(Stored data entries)
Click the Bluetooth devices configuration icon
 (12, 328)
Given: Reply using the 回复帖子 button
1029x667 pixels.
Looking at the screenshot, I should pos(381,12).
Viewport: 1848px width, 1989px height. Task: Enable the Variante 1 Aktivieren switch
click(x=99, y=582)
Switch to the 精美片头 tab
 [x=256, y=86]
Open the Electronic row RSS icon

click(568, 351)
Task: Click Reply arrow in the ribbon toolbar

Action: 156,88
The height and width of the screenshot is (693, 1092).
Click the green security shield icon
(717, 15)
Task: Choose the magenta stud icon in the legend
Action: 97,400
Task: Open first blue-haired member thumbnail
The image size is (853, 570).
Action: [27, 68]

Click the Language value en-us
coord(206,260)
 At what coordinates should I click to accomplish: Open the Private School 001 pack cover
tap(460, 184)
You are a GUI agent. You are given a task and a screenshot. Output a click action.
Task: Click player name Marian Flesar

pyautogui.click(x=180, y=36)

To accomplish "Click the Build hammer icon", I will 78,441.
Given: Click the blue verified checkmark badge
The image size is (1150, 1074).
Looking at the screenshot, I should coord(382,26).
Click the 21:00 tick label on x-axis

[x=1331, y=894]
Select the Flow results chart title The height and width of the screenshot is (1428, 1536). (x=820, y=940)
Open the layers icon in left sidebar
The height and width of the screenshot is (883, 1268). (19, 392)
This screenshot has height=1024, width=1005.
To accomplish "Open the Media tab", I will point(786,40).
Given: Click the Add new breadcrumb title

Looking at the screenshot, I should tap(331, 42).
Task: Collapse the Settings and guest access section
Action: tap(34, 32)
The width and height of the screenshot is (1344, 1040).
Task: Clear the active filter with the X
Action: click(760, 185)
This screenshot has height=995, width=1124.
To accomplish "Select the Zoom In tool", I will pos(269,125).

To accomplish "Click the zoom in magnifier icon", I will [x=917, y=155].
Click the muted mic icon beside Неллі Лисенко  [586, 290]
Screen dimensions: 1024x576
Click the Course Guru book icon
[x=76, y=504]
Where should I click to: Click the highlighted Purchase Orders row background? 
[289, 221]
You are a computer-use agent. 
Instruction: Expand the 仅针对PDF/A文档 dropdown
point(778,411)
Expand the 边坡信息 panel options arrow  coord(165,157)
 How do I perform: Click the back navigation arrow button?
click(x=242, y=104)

= Instructions to follow =
Check every line of the entries above, and copy those that carry the string "Select".

= Exercise solution =
Select the Flow results chart title The height and width of the screenshot is (1428, 1536). (x=820, y=940)
To accomplish "Select the Zoom In tool", I will pos(269,125).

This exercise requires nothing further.